- PROMPT:
Print only the lines running from the line with "You are a GUI" to the final line below, both included, exactly as written and without the pictures.

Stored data
Start of Block

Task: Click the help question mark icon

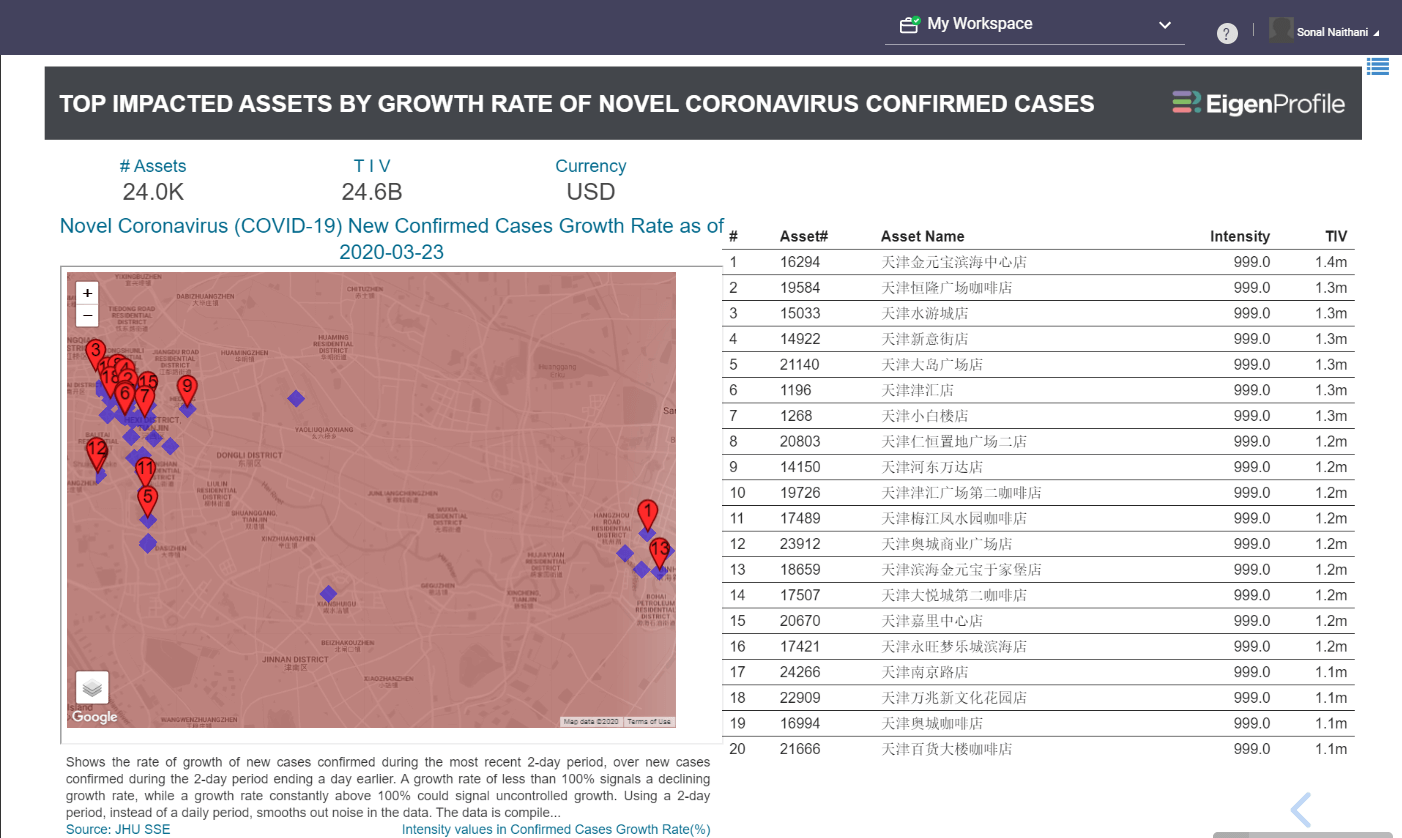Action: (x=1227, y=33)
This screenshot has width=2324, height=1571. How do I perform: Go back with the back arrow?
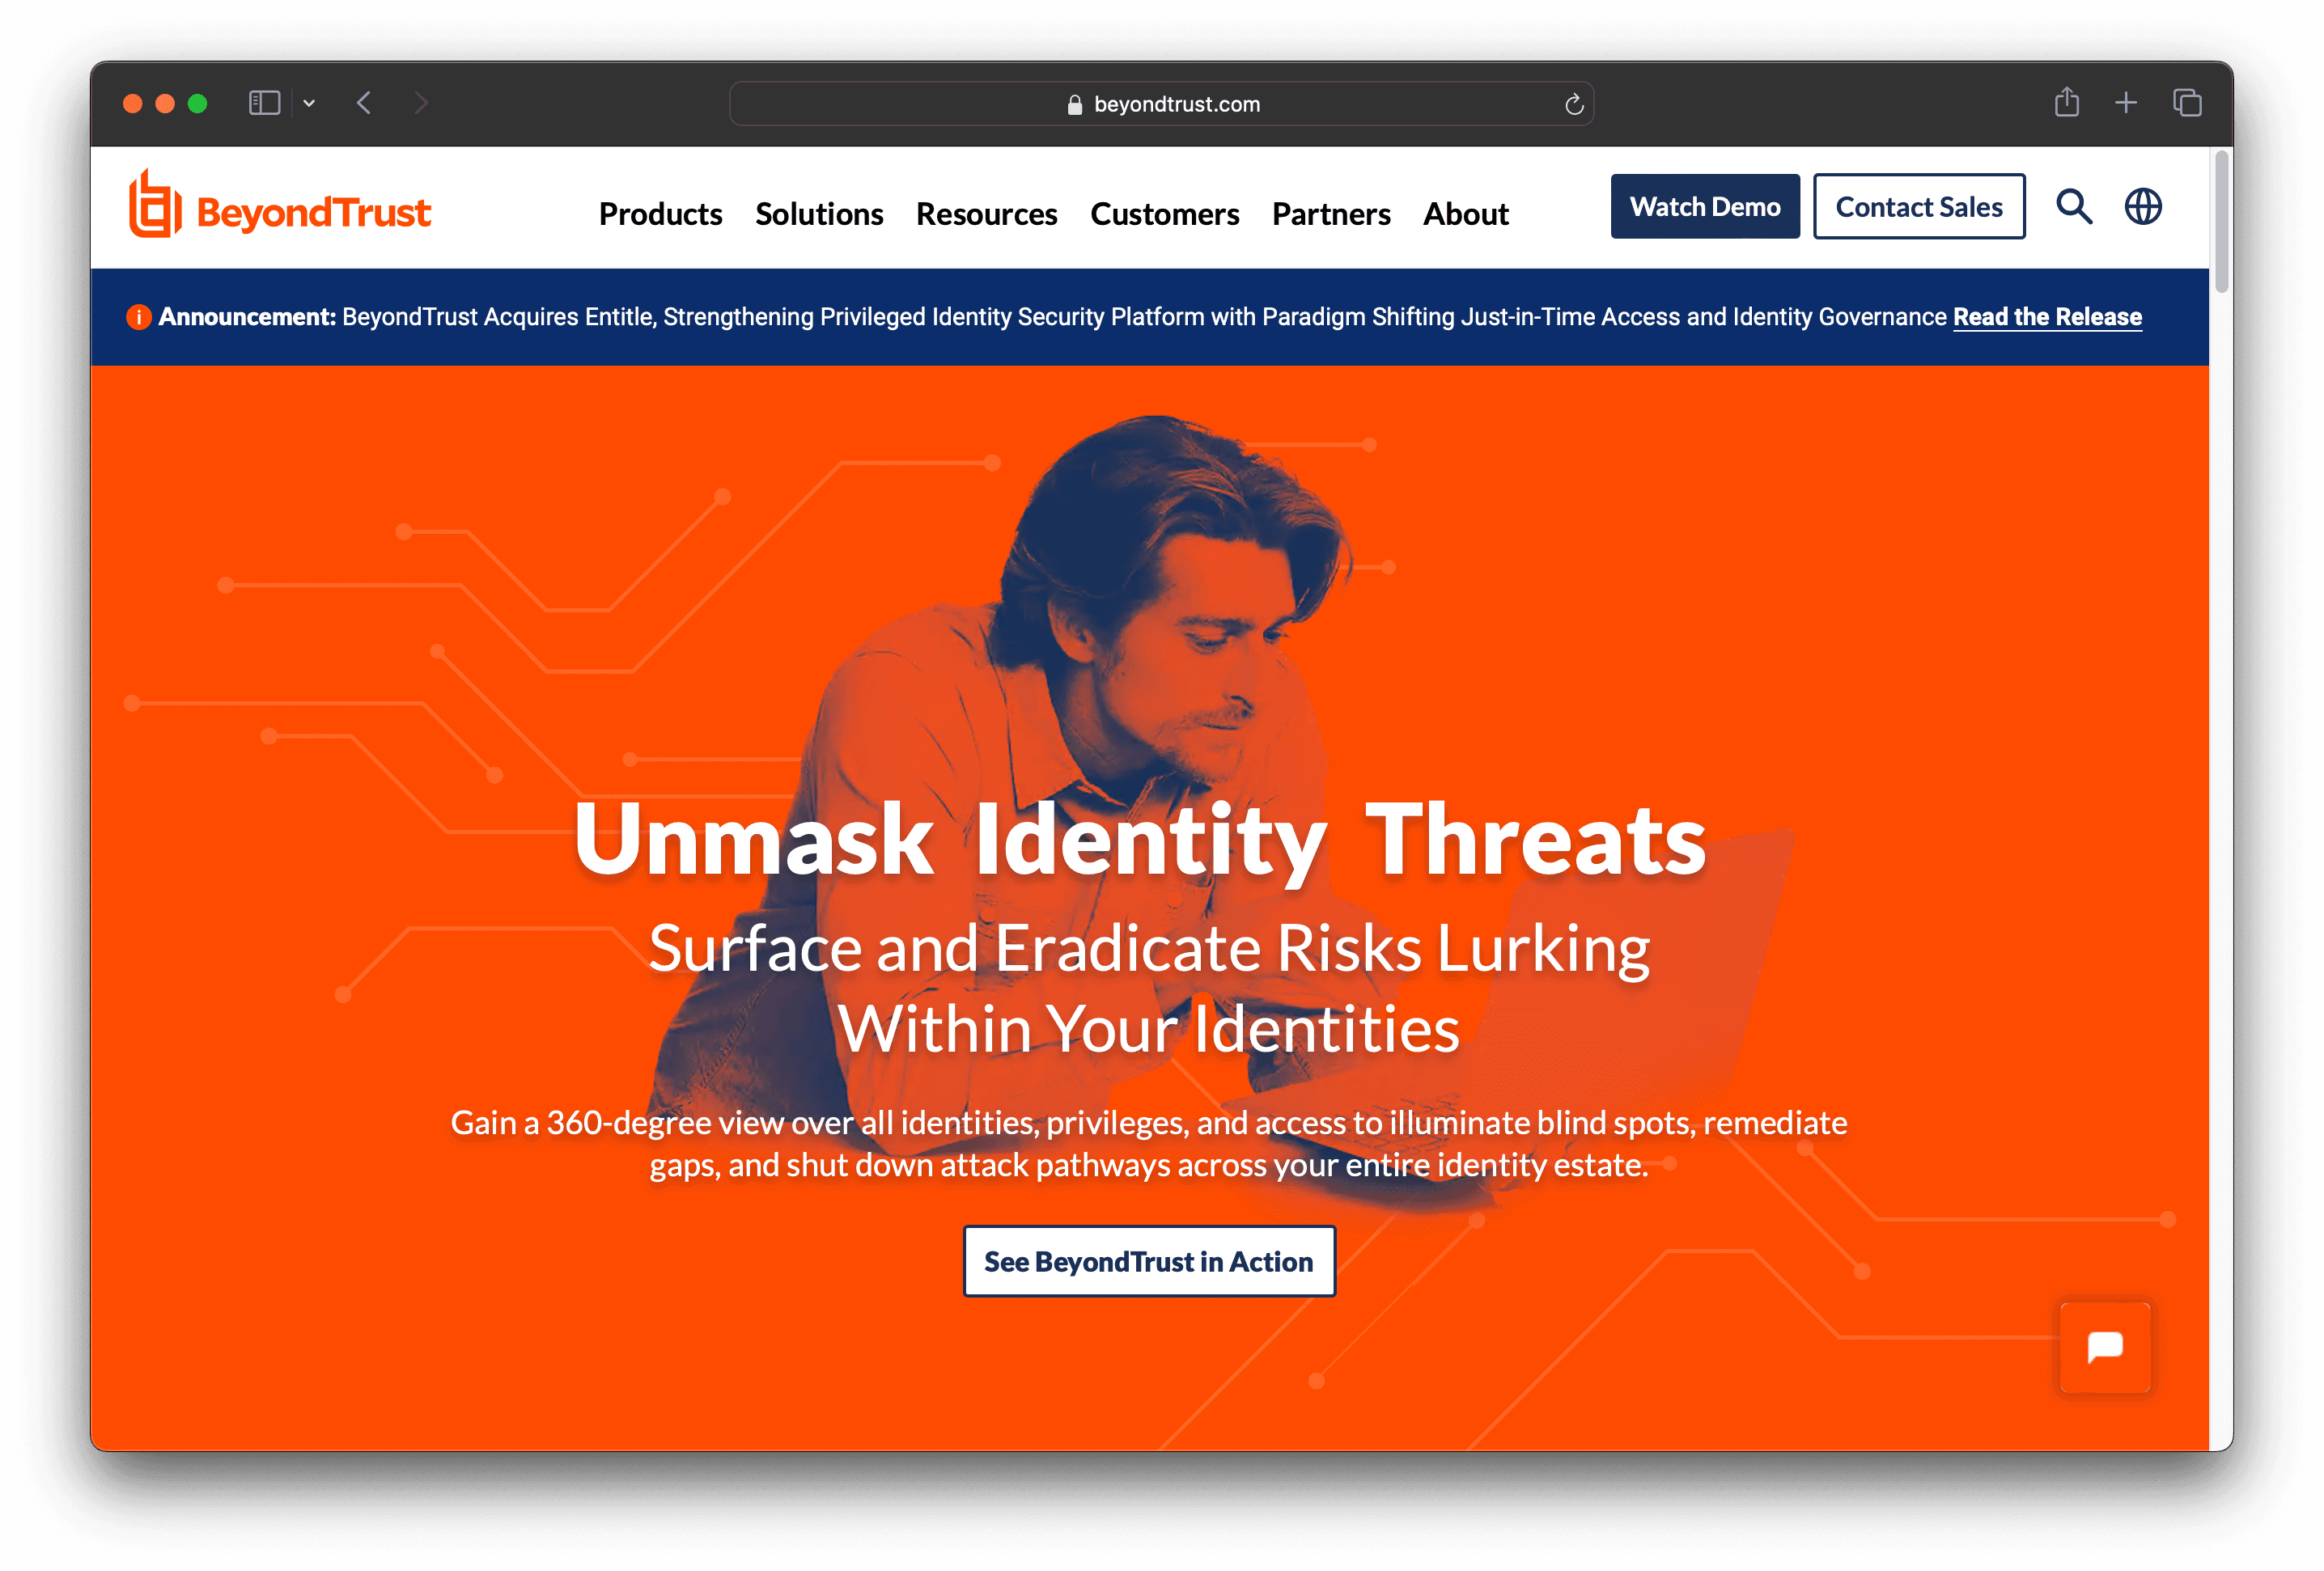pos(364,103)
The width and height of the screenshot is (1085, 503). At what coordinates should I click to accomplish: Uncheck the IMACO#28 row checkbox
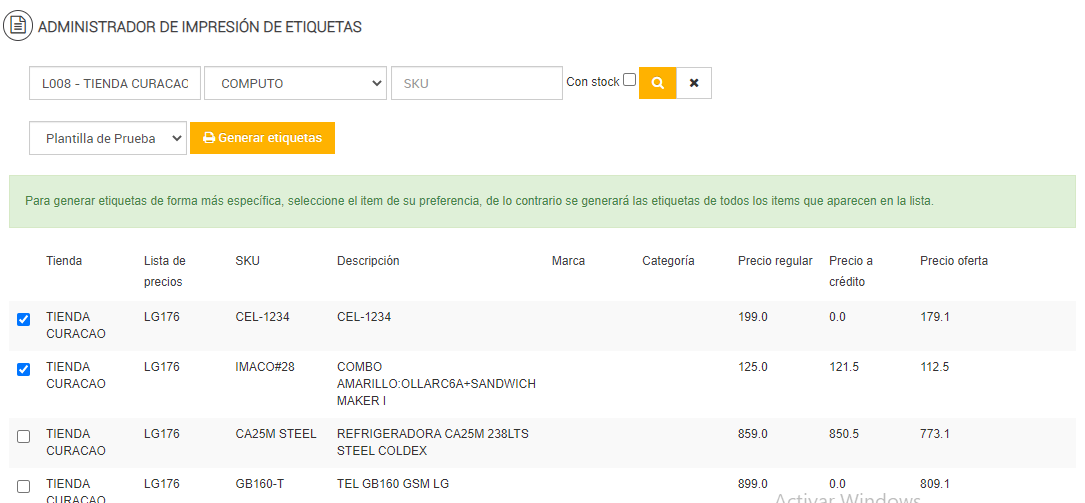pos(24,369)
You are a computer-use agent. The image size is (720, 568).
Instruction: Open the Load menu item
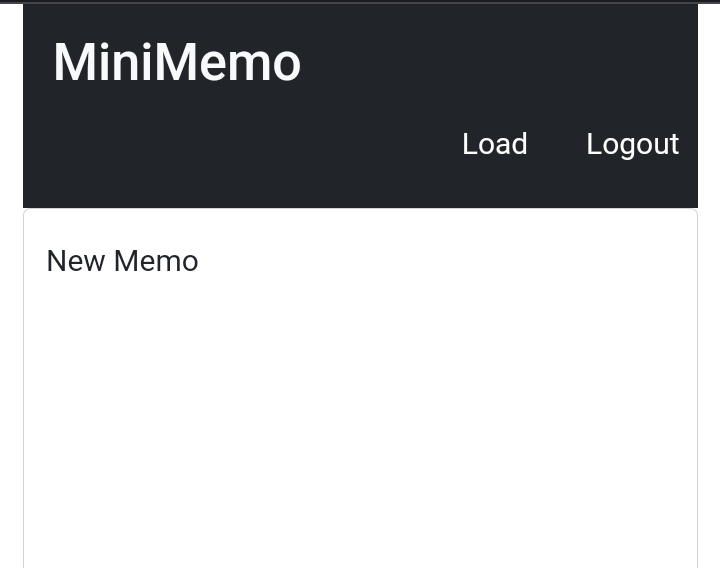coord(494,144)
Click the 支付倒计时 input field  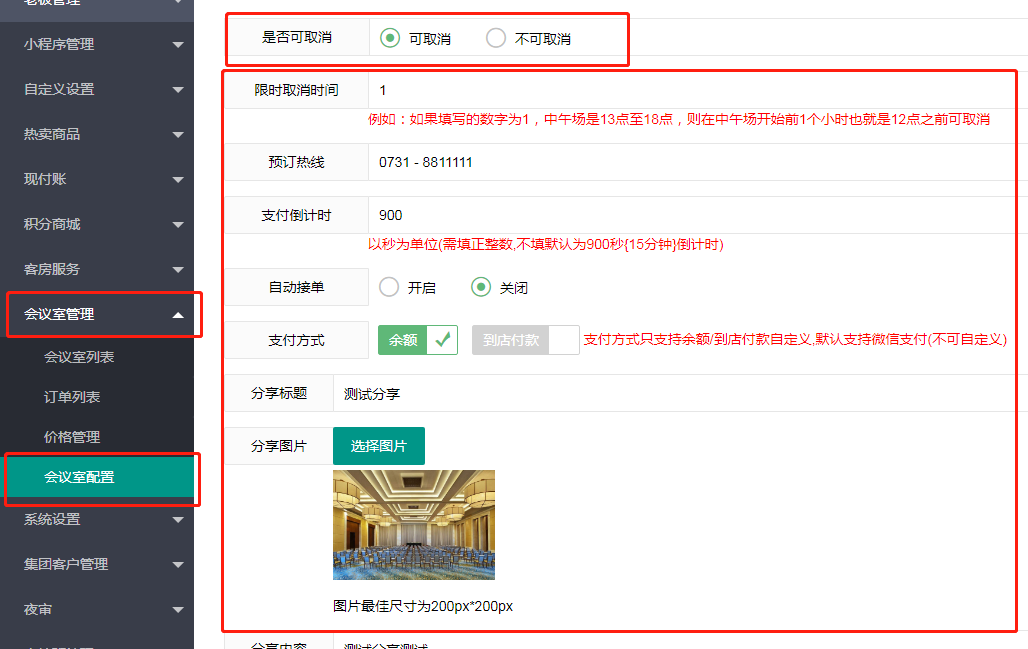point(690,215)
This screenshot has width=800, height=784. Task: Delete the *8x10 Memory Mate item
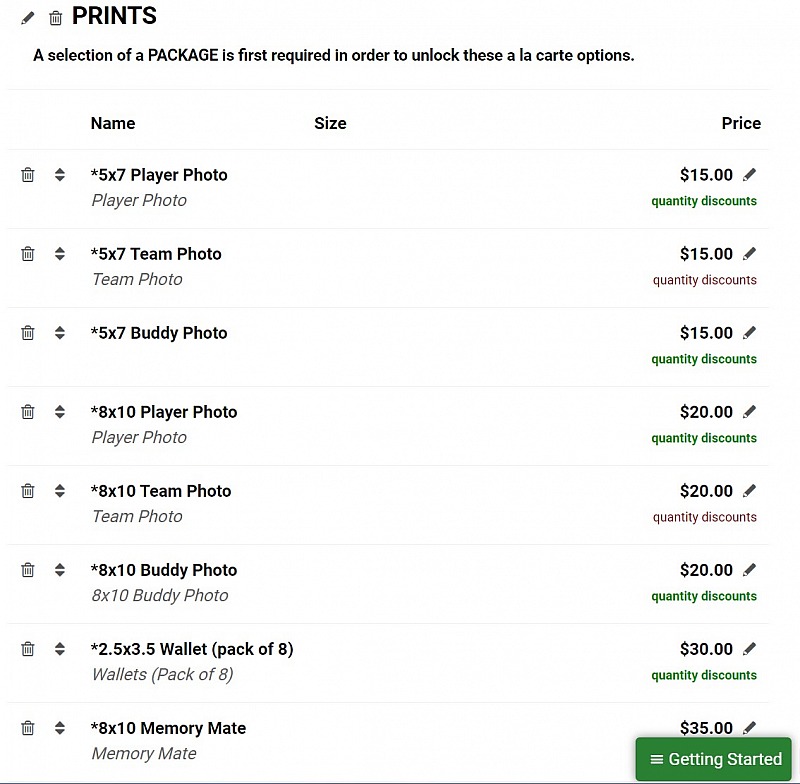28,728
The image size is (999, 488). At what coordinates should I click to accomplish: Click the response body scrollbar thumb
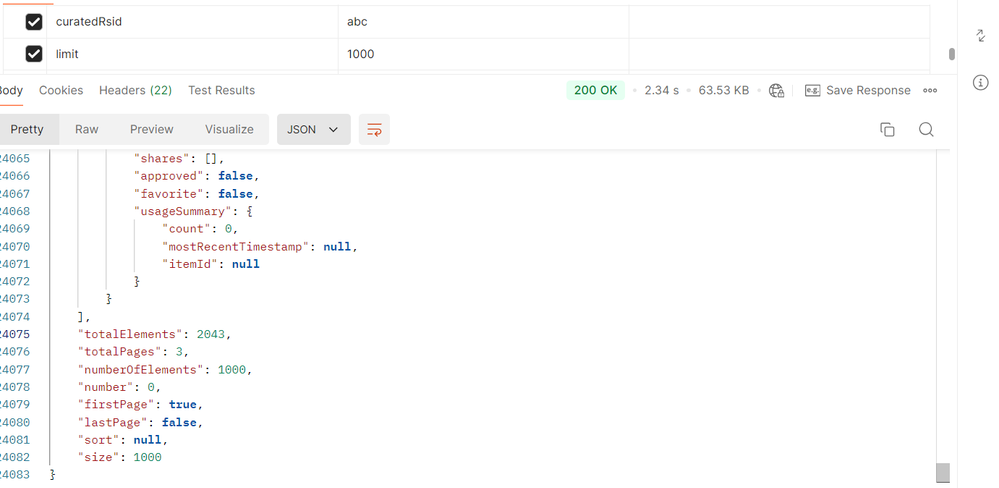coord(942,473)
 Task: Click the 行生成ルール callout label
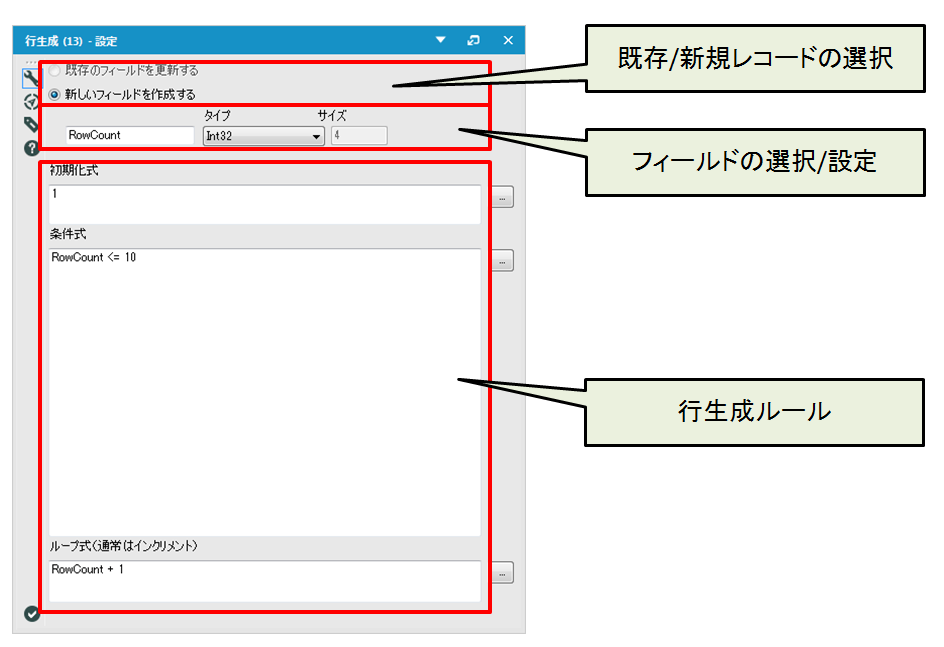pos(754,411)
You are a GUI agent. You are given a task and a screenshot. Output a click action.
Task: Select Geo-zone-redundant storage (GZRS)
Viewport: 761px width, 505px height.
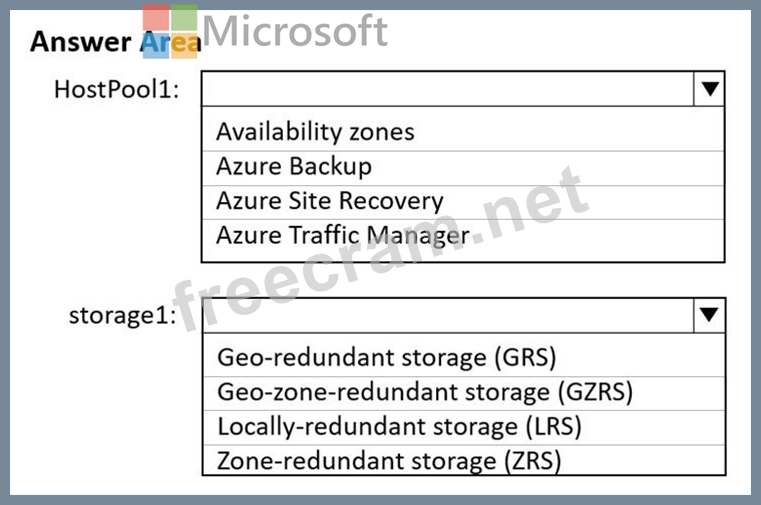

End of Block

- REPLY:
You are a GUI agent. You are given a task and a screenshot. Output a click action.
Task: Select Geo-zone-redundant storage (GZRS)
Viewport: 761px width, 505px height.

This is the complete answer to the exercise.